Interview with Ian Weir
The Australian architect and researcher speaks with RECORD about designing for wildfires.
Since September 2019, catastrophic wildfires have scorched tens of millions of acres across Australia. As of press time, at least 28 people have died, as well as hundreds of millions of animals, and more than 3,000 houses have been destroyed. The combination of unprecedented heat and drought have made this bushfire season one of the most devastating to date; the country experienced its hottest day on record in mid-December, following the driest recorded spring.
RECORD spoke with Ian Weir, Ph.D.—an architect and researcher at Queensland University of Technology in Brisbane, who studies (and structured his practice around) wildfire-adapted architecture—about risks and design strategies.
What has made this bushfire season so bad?
It’s really the current drought conditions, and not only have we had very little rainfall where the fires are happening, but the normal winds that run west to east across Australia are picking up really hot, dry air as they traverse the middle of the continent, which has an extra drying effect on the southeast coast, where the fires are the worst.
How do settlement patterns and land clearing affect wildfires?
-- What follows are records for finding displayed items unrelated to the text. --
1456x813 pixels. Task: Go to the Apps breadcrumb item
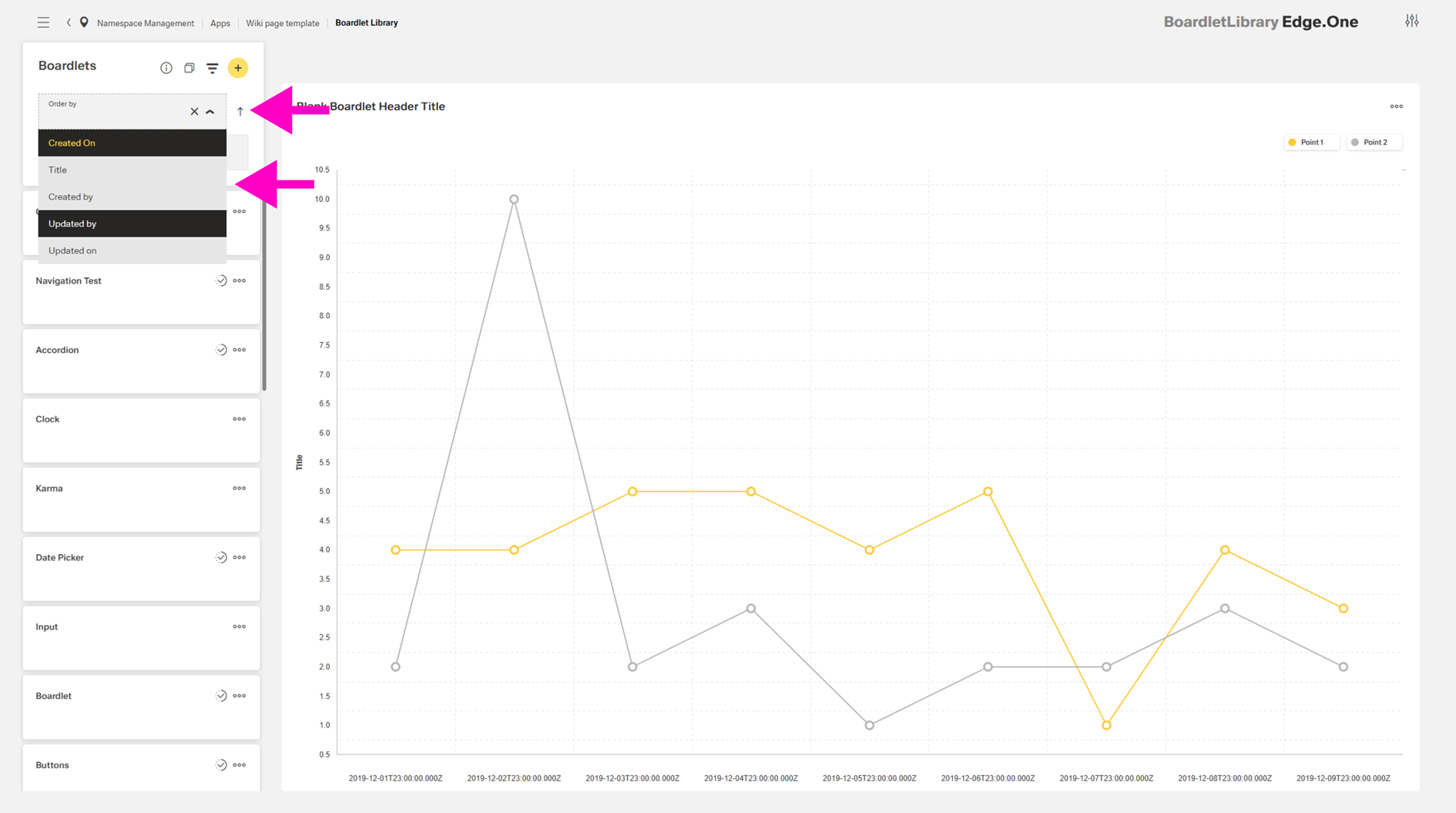coord(220,22)
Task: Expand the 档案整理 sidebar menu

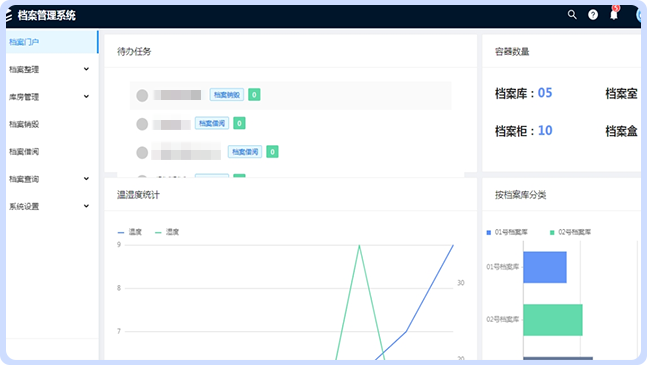Action: [49, 69]
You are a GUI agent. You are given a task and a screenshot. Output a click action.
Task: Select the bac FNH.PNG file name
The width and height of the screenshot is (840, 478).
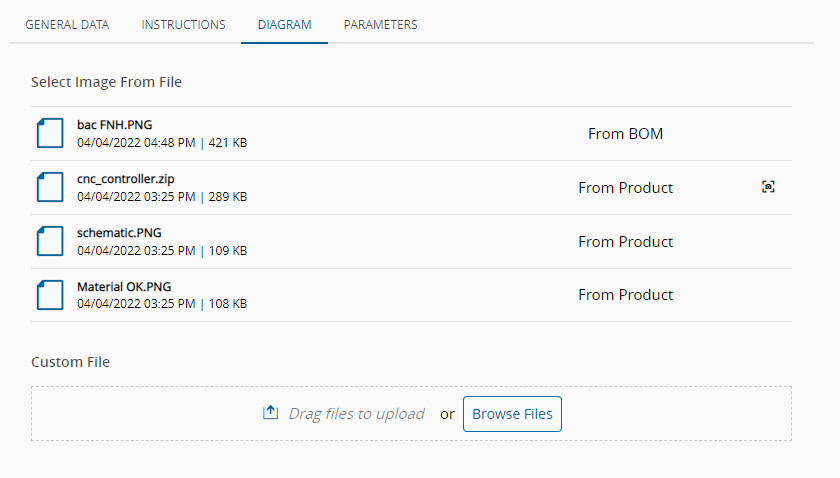click(x=114, y=125)
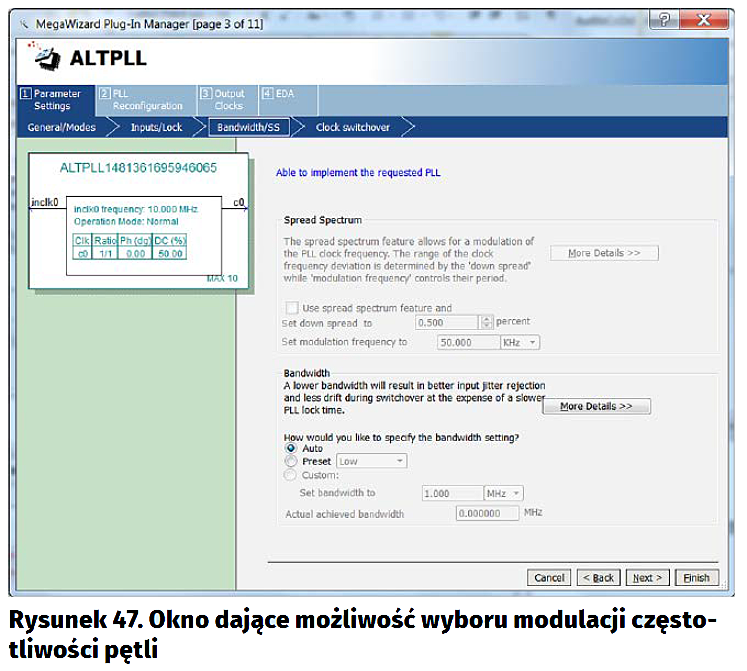
Task: Open the PLL Reconfiguration tab
Action: pyautogui.click(x=140, y=99)
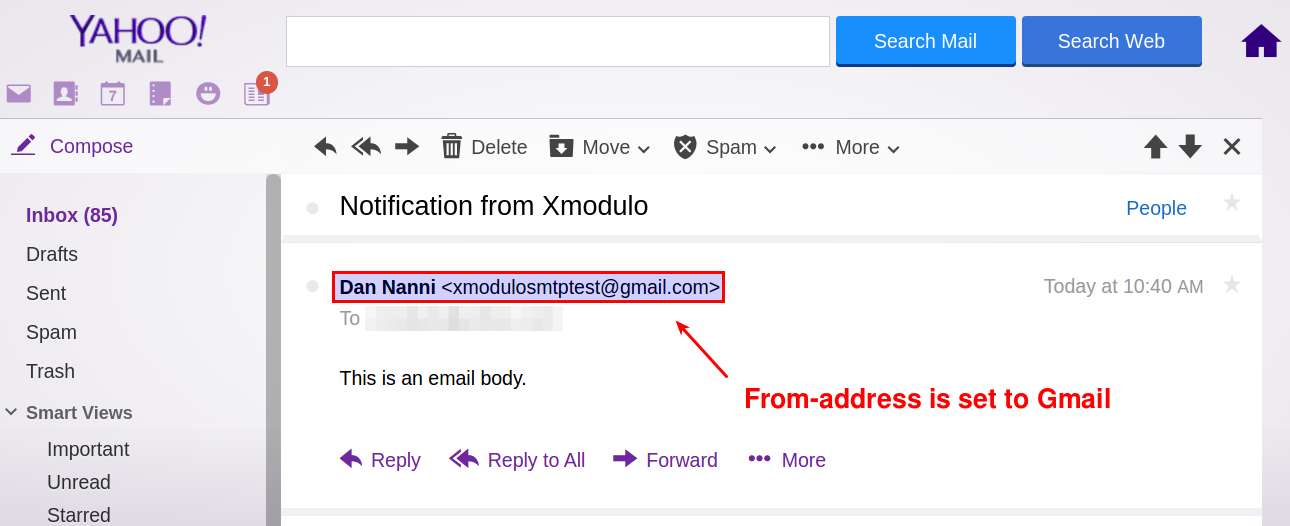Open news feed icon with red badge

[x=257, y=94]
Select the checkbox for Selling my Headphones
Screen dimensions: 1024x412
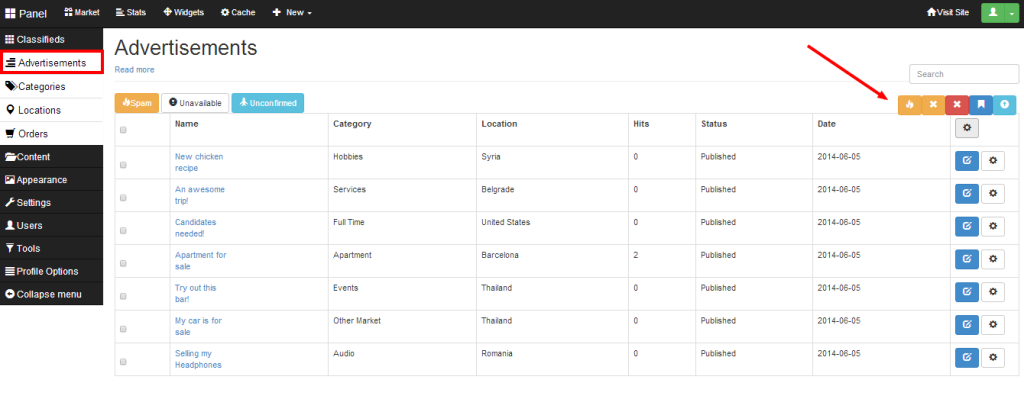tap(123, 362)
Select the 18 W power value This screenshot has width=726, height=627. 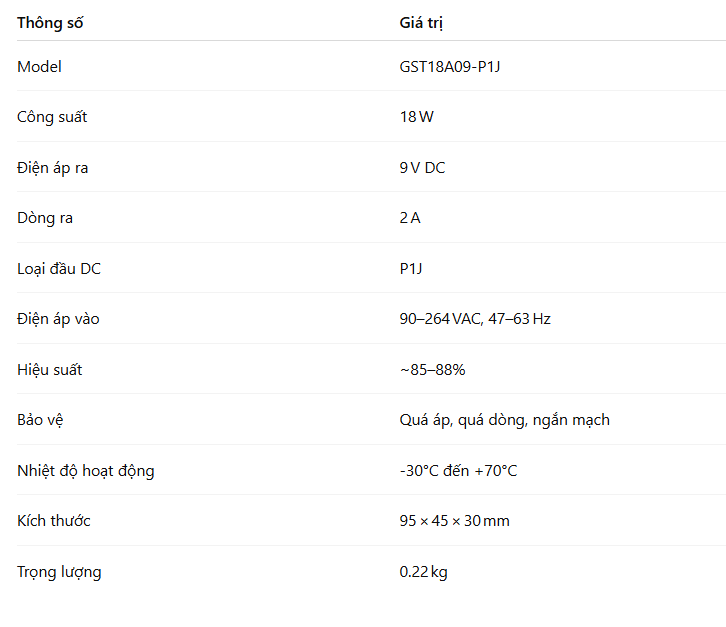click(416, 117)
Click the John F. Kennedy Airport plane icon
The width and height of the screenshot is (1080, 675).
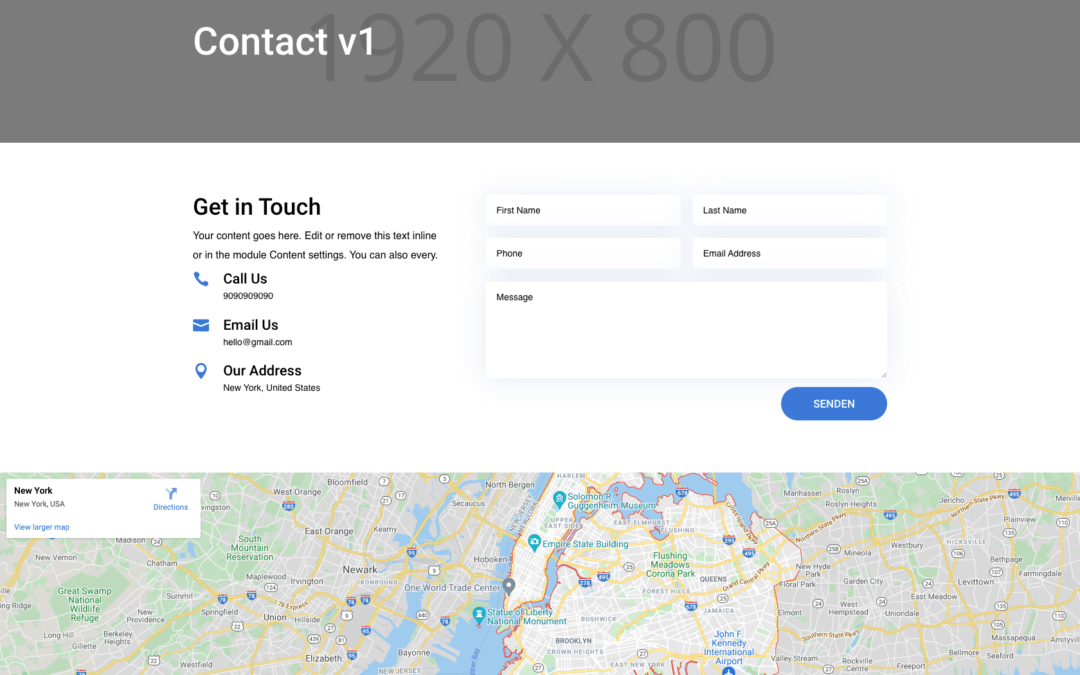pyautogui.click(x=727, y=670)
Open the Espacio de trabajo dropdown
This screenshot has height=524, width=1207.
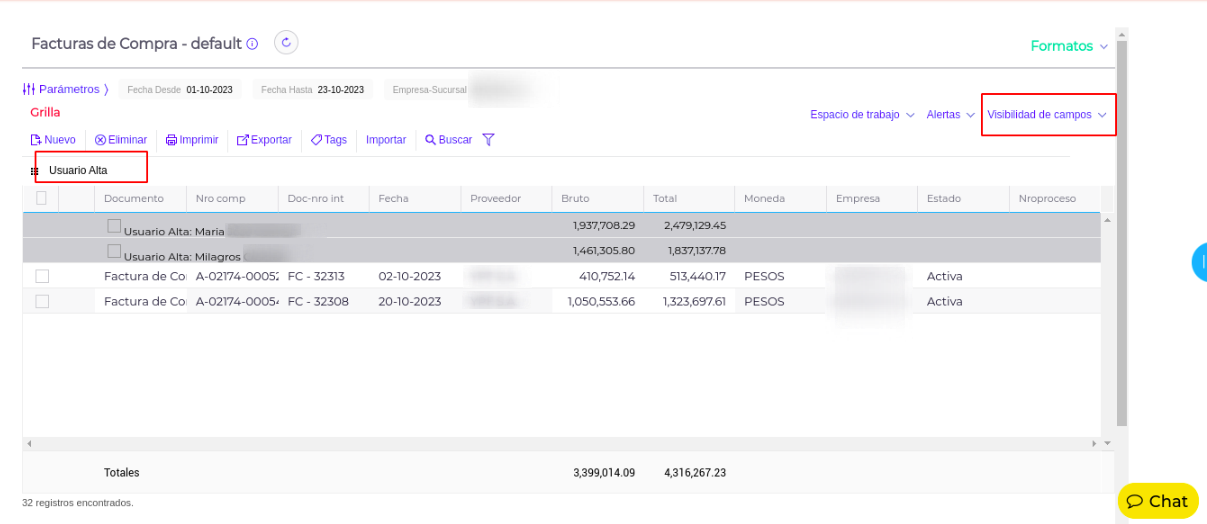(862, 115)
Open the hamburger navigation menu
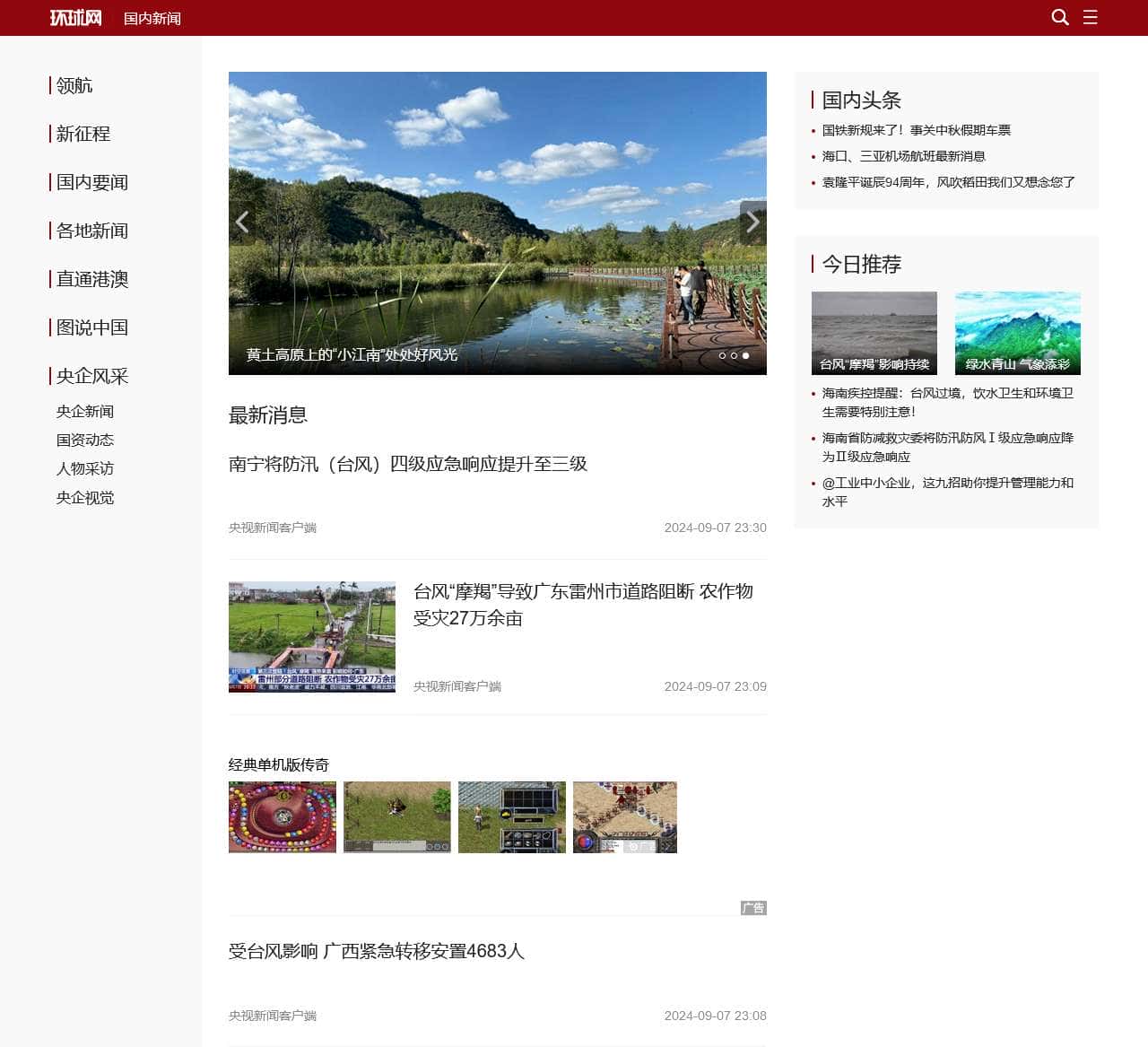This screenshot has width=1148, height=1047. click(x=1091, y=18)
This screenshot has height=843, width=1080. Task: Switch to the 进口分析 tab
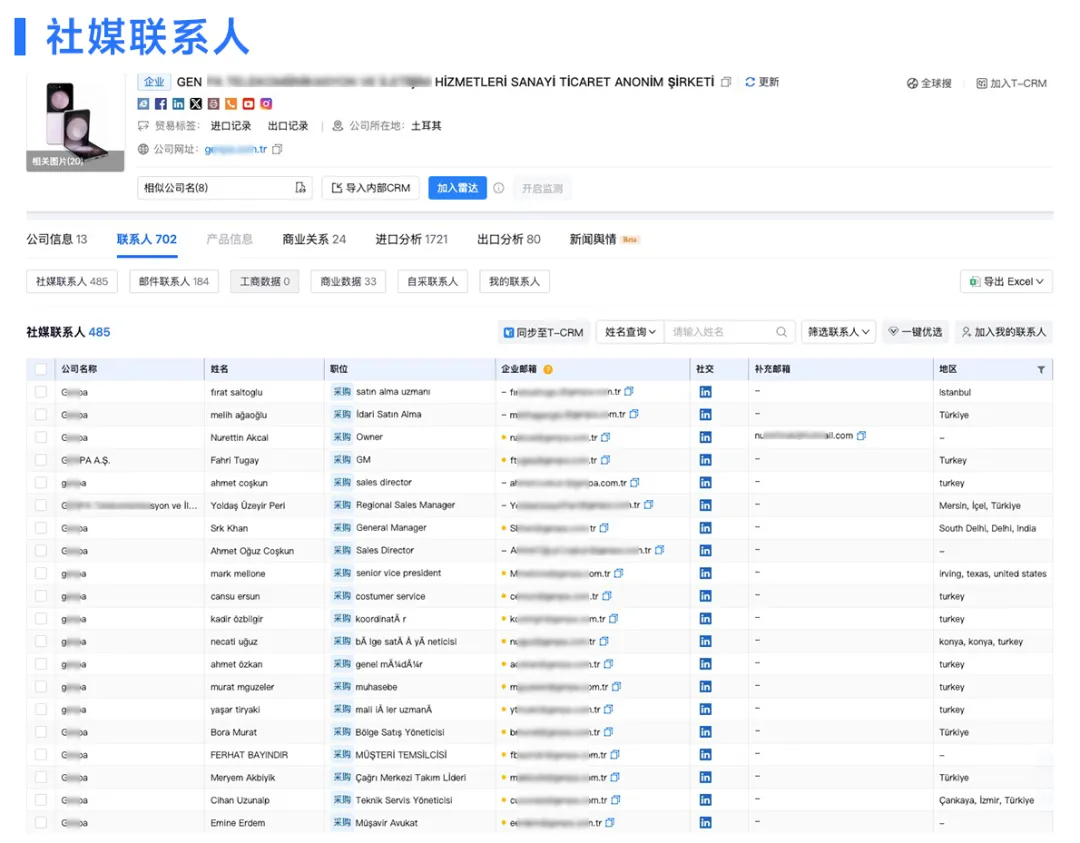[411, 239]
I grew up on a farm in southern Western Australia that was developed as part of a massive land-clearing scheme in the late 1950s and early 1960s. I have witnessed first-hand how regional-scale clearing creates dry microclimates, which has subsequently led to decreased rainfall and major droughts. Queensland also has well-documented native vegetation clearing to facilitate cattle grazing and agriculture. It’s fair to say that these examples are representative of a nationwide problem, which is desertification. My landscape ecologist colleagues agree that it is primarily desertification that is driving droughts, which, in turn, is the key factor in driving up the fire danger.
The idea behind removing vegetation is to make homes more defensible from fire, right?
That’s the intention, but this is where we have a problem emerging in Australia: the clearing of vegetation is actually driving the resilience of homes down, because the more you clear around a house, the less resilient it has to be. Now, that sounds quite logical, but in a fire event of the magnitudes that we’re seeing in the eastern states, clearing becomes a bit redundant, because embers—the primary danger to houses—can travel from many kilometers away.
Also, the clearing-around-homes regulations are often, unfortunately, misread as wholesale clearing. But there’s no justification for eliminating trees, for instance; that just creates a dry microclimate around the house. We need to make a distinction between trees and the meaningful fuel, which actually contributes to the fire front.
This relates to the profession because, in my view, architecture’s primary role is to engender connection with place. That means protecting the natural assets of the site and celebrating that biota. That simply cannot be done when biophysical assets are removed due to what I consider to be rather draconian, top-down mandates to create so-called “defendable zones.”
How can existing houses and buildings be retrofitted to be more resistant to bushfires?
The first thing I encourage homeowners to do is to think like an ember—to forensically look at all the gaps where embers could become lodged. During a fire, negative pressure inside houses can create a vacuum that effectively sucks embers in through even very small gaps.
Otherwise, sprinklers certainly help; there are many cases where people have effectively protected their houses with a really good water supply—and not just during the emergency, but leading up to it, to get moisture back into all of those combustible materials.
And then, of course, managing the fuels around the house—not just in the vegetation, but other landscape features, by minimizing combustible fences and so on.
You designed the Karri Fire House, completed in 2014. What aspects of that structure make it resistant to fire?
First off, it's completely non-combustible. We used a fire-proof concrete block, which is quite affordable and a fantastic performer in bushfire. Along with a very thick concrete slab, it gives us thermal mass and thermal efficiency, which was a bit of a cost-benefit optimization, because bushfire-prone areas in Australia are all actually quite cold in winter.
Other components are designed integrate with daily life. The veranda has non-combustible decking, and sliding glass doors that open to it are protected by a metal mesh, which acts as an insect screen, ember screen, and radiant heat shield. The owners move in and out all the time, so we know those features are going to be maintained and are going to work in an emergency
Why should fire-adapted design matter to architects?
Over the years, I’ve encouraged many fellow architects to work in this space, and I’ve been surprised at how little people appreciate that this can be a driver for creativity. Many in the profession think this is a hopeless situation, that no house can be built for fire conditions. But the reality is, a lot of people get trapped in circumstances where they can’t escape, by roadblocks or by bushfire, and they have a greater chance of surviving when their house has a greater chance of surviving. I’m hoping these events of late start to get into architects’ headspace.